On an encouraging note, the
really serious “hole” in the Ozone
Layer, is said to have shrunk by as
much as 50 percent following the
banning of chlorofluorocarbons
(CFCs), a remarkable turnaround
from a definite threat to human
health, including skin cancers and
other diseases. But even the CFC ban
was difficult to police and a thriving
black market emerged following the
ban on the manufacture of harmful
CFCs.
Undeniably, the serious consequences
of the Ozone Hole prompted a
rapid, and effective, international
response to the introduction of new
chlorofluorocarbon substitutes.
It is often forgotten that massive
livestock operations are significant
producers of methane, as well as millions
of tonnes of manure which pose
serious threats to both surface and
underground water supplies. Have
these major, and quite complex, environmental
impacts been computed into
the Kyoto protocols? Chernobyl, for
example, is outside the Kyoto protocols
but its protective concrete sarcophagus
(poured from helicopters by
incredibly brave men hovering over a
nuclear inferno) remains a threat to the
European continent.
Junk Yard Wars?
In global terms, our C02 emissions
rank on the same feeble scale as our
military capabilities. This is not a
reflection on our military personnel
who have always served with distinction
on land, sea and in the air. Our
military equipment is quite another
story, some of which requires the same
ingenuity displayed in Junk Yard Wars,
simply to keep going.
Yet our Federal
government has committed to Kyoto
protocols despite the fact that most
Canadian provinces oppose Kyoto.
Amazingly, it appears the Federal
Government can sign Kyoto with an
Order in Council. We have signed the
first phase of what could have devastating
repercussions on the Canadian
economy with insignificant effects on
Global Warming.

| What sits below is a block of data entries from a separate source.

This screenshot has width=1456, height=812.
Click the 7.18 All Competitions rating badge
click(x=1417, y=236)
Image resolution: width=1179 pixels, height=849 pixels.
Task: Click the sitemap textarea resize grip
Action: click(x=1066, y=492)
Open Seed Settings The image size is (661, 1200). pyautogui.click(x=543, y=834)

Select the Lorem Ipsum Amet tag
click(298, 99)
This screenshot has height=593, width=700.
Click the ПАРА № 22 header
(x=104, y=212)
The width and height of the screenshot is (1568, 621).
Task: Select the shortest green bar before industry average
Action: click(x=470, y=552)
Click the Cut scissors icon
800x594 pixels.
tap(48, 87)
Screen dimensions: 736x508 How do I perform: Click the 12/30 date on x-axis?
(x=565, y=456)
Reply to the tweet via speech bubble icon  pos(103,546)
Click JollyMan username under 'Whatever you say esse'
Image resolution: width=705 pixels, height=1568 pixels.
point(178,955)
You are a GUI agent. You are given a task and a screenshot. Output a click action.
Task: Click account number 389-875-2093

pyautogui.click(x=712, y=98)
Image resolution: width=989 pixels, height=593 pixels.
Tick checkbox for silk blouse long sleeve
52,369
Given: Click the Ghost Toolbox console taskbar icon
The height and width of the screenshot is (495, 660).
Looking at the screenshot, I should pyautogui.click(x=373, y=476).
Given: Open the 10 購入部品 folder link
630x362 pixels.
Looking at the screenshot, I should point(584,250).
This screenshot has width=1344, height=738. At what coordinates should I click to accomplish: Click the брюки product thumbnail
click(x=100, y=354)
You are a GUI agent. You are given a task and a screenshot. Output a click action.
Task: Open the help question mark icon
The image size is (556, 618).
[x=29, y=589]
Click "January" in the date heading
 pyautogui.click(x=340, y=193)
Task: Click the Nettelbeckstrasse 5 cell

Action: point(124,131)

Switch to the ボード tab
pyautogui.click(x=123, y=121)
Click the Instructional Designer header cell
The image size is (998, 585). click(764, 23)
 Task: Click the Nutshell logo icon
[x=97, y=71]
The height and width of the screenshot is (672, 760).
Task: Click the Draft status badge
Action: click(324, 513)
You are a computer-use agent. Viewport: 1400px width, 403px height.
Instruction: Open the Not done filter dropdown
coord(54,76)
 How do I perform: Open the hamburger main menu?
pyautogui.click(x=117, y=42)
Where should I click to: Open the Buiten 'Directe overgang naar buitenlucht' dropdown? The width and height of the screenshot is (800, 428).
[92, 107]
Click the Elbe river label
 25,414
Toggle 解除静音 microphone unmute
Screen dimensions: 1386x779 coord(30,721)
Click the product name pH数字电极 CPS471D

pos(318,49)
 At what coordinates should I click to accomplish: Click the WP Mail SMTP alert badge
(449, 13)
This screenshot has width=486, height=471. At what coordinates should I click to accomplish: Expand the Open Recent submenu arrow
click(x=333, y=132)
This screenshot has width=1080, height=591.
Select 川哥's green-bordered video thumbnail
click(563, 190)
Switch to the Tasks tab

This is what I feel is
really absurd - a serious potential for
economic disaster with fractional
reductions in Global Warming.
Supporting Kyoto
I am not a heretic in any realistic
moves leading to a reduction of C02
emissions. In fact, I totally support the
ideals of Kyoto. It is the modus
operandi of implementation that I find
disturbing. We have gotten into a fiscal
quagmire of emissions trading and
other complexities, literally bartering
Canada’s future by venturing into the
unknown territory, retarding our industrial
development while paying off the
environmental malfeasance of other
countries.
Implementation and policing of
Kyoto is analogous to crap shooting
with a pair of Rubic’s Cubes as dice
and a panel of croupiers all speaking
different languages as they fathom the
results! Who will compute and implement
the results? Who is trained in
emissions accounting on a global
scale? Who will enforce the decisions?
Some of the economic theories emerging
from the mists, echo of retribution
rather than trading. Emissions trading
will involve a vast and complex array
of scientific variables including international
law, forestry, oceanography,
limnology, climatology, and geology,
to name but a few.
This incestuous inbreeding of such
learned but diverse disciplines is a
global voyage into the unknown without
maps or compasses. It is true that
Columbus set out without proper
maps, or even knowledge of longitude.
While his heroic voyages are justly
celebrated, it should be noted he actually
set out for India, never got there
and in three voyages, he never set foot
on North American soil.
Viking ships however, had landed in
both Greenland and Newfoundland,
being able to cross the Atlantic in open
boats and form settlements simply
because the climate was warmer in
those days - hence the name
Greenland. In short, the Planet Earth is
no stranger to Global Warming or
Cooling.
Where will our uncharted voyage to
Kyoto lead us? Who will be the arbiter
of the complex Kyoto findings? Who
can compel the Americans to comply
should they decide to stay out? No one,
that’s who!
I think it was Goya who said: "The
sleep of reason breeds monsters."
Kyoto could well turn out to be an
environmental Godzilla, also an
unlikely scenario, set in Japan.
Godzilla was big, powerful, brainless,
clumsy, damaging, potentially frightening
but ultimately and laughably
unconvincing. The Kyoto Accord, also
born in Japan, is a most noble ideal.
The Devil is in the details.
Although the ozone hole is smaller, scientists are warning that a single year’s unusual pattern does not make a long term trend.